• _Prompt_: Set down exactly the lines below, starting at the one that contains "Click the ++ flag beside 17007.0" and ending at the one that contains "Go back using", with both of those lines included and nothing else.

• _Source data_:
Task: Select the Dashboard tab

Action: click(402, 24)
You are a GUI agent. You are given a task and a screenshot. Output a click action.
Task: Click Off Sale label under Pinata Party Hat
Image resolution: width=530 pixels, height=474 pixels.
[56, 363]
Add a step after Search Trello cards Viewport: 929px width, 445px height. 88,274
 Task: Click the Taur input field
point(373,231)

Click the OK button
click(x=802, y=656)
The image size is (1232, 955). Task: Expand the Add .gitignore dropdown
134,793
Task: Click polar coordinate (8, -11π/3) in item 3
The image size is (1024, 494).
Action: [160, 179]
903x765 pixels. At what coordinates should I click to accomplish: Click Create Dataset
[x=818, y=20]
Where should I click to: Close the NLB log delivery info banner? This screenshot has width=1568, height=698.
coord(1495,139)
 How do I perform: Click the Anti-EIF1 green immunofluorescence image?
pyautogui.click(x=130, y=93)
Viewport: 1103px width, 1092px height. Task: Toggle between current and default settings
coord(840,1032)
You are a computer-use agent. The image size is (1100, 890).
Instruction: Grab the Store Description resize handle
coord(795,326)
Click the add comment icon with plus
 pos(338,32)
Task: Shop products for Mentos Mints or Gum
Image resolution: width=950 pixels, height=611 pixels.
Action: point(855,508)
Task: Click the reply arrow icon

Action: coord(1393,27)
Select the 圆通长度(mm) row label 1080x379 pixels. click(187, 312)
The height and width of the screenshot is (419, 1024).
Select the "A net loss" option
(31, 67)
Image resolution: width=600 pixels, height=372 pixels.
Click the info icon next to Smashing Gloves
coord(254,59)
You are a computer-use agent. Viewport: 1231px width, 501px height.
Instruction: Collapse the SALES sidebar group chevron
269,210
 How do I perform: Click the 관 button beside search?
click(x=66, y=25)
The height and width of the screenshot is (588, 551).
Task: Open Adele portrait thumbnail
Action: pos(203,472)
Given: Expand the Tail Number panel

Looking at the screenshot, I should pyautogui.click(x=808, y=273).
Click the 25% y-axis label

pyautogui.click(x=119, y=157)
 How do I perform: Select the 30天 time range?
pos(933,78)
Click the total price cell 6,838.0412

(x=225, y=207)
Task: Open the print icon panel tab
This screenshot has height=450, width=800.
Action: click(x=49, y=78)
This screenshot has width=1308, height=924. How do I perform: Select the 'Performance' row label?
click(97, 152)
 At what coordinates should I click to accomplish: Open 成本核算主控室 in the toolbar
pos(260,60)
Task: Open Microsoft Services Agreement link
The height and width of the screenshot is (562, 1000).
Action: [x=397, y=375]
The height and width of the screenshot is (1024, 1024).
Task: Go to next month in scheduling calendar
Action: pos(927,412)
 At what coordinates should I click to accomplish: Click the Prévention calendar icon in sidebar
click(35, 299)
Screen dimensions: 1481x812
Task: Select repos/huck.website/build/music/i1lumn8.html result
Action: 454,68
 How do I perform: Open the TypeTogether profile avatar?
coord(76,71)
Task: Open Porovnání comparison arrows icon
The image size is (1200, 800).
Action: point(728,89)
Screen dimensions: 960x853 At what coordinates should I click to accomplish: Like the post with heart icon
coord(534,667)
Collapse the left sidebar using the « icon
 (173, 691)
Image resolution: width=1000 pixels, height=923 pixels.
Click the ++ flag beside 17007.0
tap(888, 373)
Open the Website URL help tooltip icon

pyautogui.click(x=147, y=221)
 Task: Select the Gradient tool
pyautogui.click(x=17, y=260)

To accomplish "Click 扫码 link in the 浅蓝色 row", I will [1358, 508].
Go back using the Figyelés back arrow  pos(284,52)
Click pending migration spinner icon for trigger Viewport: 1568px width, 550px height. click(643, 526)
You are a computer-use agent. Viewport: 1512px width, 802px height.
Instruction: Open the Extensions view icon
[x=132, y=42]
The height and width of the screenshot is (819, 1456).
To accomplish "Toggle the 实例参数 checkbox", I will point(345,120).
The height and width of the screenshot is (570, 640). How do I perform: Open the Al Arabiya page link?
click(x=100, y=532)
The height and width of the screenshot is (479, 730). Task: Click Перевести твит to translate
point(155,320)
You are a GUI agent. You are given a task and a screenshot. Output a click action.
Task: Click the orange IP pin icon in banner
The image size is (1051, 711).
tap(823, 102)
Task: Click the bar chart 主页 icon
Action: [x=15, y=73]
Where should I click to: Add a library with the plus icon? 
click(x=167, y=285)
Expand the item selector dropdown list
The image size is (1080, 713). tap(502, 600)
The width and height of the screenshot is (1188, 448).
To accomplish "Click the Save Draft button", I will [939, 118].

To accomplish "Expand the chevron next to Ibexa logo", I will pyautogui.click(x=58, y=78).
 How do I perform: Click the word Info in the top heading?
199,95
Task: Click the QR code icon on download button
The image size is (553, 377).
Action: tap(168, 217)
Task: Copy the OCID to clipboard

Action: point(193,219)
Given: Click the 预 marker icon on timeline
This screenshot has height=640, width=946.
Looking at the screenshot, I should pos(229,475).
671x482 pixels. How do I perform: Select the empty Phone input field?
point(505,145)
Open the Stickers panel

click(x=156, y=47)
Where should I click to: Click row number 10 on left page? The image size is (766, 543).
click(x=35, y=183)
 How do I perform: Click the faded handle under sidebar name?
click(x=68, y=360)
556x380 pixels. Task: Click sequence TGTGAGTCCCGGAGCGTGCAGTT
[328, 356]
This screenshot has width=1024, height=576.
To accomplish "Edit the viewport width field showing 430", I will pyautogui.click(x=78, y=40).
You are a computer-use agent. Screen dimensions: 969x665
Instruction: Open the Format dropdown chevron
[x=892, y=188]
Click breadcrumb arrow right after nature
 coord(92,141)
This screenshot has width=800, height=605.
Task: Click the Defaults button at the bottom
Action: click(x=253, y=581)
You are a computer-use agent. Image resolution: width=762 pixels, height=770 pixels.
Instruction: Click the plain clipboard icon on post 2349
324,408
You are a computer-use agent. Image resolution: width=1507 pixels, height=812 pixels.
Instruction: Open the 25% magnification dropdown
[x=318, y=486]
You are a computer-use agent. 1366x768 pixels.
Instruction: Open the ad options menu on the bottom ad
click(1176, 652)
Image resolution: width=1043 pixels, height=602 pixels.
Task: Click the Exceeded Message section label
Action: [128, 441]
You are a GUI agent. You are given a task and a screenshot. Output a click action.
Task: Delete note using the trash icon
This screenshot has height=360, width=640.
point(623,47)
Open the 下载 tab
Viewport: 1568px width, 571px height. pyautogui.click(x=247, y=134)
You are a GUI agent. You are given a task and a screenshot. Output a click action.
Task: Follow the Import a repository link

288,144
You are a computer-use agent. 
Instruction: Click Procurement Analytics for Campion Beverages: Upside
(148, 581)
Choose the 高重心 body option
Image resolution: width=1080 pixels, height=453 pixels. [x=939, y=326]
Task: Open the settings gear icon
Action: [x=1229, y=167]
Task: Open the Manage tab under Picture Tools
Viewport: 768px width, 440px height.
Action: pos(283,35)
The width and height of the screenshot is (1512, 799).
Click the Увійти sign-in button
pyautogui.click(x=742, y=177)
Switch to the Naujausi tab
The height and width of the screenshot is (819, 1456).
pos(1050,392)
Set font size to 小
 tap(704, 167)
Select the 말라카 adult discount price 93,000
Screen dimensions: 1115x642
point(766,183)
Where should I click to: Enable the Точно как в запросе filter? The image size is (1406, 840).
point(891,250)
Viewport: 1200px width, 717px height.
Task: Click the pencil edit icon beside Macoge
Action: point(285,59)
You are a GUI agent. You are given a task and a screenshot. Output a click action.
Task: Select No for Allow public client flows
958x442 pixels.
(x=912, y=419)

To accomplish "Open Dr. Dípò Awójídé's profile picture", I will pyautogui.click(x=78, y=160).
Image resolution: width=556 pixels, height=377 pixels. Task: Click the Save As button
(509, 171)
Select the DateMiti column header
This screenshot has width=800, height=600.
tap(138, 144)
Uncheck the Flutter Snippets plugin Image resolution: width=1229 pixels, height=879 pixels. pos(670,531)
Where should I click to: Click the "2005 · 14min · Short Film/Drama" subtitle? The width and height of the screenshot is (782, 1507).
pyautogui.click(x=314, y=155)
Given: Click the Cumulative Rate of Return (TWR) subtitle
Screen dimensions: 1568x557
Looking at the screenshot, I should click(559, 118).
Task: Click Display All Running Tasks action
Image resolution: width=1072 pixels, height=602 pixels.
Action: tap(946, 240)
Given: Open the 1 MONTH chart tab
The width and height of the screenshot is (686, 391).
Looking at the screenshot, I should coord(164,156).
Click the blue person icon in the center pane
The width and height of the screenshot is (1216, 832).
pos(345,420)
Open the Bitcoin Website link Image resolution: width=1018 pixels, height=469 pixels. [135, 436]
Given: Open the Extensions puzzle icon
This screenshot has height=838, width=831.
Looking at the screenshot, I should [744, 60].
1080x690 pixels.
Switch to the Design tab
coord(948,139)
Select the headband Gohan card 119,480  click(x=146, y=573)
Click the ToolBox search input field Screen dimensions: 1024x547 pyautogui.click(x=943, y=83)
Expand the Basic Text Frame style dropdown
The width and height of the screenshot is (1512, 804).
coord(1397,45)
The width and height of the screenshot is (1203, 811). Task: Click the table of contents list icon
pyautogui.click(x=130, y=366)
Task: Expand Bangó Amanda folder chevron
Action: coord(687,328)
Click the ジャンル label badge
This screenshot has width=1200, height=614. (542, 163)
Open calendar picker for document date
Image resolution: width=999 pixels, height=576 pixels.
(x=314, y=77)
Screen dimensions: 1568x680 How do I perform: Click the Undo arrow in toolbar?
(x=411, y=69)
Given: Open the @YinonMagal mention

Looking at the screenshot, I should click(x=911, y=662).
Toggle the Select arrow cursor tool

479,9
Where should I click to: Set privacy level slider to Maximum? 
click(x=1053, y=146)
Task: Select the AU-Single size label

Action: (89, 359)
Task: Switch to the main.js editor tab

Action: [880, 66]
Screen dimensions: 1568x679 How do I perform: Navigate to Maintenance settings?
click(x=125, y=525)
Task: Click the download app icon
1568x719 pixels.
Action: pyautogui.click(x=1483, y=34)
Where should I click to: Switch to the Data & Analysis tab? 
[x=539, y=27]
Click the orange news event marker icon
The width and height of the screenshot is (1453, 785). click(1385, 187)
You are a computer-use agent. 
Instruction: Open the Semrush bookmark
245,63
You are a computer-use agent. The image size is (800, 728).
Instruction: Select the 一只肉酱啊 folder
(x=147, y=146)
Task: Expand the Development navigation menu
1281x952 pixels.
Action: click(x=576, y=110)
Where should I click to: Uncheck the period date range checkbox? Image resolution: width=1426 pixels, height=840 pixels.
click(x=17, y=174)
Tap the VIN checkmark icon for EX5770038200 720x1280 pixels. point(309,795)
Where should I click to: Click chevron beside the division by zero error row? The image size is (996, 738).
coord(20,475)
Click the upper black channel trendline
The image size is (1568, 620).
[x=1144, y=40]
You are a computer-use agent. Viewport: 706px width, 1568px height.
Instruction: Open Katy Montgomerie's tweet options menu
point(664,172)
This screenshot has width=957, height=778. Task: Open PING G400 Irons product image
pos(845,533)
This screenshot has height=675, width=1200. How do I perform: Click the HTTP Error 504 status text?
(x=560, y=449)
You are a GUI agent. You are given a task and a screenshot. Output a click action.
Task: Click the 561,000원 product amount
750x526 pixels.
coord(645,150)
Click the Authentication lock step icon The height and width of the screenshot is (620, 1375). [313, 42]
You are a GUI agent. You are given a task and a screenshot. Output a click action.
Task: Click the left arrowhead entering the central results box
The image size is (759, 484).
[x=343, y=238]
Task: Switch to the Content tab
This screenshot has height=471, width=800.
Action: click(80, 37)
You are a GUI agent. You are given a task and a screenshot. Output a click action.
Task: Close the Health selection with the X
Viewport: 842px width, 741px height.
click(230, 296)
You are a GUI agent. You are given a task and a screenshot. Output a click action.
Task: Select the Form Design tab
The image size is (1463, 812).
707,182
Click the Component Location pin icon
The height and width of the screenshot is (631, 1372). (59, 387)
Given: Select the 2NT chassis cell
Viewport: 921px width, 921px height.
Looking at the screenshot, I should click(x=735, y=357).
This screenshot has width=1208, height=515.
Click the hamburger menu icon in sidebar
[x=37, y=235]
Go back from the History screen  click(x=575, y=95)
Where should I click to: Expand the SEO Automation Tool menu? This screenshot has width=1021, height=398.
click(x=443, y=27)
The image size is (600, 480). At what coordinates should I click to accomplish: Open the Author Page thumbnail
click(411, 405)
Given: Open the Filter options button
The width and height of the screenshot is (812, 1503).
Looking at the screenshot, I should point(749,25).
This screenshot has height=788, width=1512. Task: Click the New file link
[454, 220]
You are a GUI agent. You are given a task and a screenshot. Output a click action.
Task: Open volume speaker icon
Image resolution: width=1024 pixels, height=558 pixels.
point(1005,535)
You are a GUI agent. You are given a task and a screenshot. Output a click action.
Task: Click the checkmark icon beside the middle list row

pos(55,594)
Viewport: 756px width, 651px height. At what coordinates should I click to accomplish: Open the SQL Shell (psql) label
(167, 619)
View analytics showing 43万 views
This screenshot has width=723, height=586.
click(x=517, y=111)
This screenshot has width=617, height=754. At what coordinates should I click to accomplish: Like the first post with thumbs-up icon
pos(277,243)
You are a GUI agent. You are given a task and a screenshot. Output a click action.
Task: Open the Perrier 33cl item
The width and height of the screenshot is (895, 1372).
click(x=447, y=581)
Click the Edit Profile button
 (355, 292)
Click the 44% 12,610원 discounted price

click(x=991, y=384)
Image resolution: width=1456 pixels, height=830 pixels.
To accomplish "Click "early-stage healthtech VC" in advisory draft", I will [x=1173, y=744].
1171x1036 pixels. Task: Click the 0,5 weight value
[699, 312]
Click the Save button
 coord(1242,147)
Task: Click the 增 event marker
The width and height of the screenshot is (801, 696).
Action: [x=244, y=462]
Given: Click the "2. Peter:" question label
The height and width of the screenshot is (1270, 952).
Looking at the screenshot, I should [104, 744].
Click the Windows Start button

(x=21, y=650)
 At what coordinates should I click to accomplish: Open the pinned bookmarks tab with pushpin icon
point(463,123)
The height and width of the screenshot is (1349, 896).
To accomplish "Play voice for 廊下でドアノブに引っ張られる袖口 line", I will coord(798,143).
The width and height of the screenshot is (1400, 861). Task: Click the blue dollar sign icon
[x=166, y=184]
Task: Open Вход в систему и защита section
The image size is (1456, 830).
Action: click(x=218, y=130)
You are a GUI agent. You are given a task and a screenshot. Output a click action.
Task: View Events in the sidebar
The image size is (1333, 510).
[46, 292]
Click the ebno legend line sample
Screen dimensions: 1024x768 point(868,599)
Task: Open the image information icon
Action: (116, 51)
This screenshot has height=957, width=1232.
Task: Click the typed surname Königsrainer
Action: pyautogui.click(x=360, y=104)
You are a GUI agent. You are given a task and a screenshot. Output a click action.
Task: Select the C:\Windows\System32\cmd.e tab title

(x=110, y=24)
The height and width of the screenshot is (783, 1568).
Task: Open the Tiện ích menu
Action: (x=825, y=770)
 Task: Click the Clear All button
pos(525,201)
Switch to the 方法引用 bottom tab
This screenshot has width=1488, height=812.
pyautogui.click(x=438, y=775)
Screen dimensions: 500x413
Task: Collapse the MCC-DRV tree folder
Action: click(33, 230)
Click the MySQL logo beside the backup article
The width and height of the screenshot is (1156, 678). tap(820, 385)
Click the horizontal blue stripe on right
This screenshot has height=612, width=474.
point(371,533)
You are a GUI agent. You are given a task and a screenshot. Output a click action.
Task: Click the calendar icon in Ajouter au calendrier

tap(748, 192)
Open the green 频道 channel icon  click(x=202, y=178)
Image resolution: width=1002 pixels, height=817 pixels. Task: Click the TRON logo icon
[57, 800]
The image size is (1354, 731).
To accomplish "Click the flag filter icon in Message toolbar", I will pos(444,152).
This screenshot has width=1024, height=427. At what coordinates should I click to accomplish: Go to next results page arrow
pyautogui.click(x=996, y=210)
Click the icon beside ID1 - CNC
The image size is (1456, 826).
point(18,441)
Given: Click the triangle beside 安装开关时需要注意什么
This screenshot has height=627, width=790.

• _Answer for the task_:
Click the ++ flag beside 17007.0
tap(888, 373)
Open the Website URL help tooltip icon

pyautogui.click(x=147, y=221)
 Task: Select the Gradient tool
pyautogui.click(x=17, y=260)

To accomplish "Click 扫码 link in the 浅蓝色 row", I will [1358, 508].
Go back using the Figyelés back arrow  pos(284,52)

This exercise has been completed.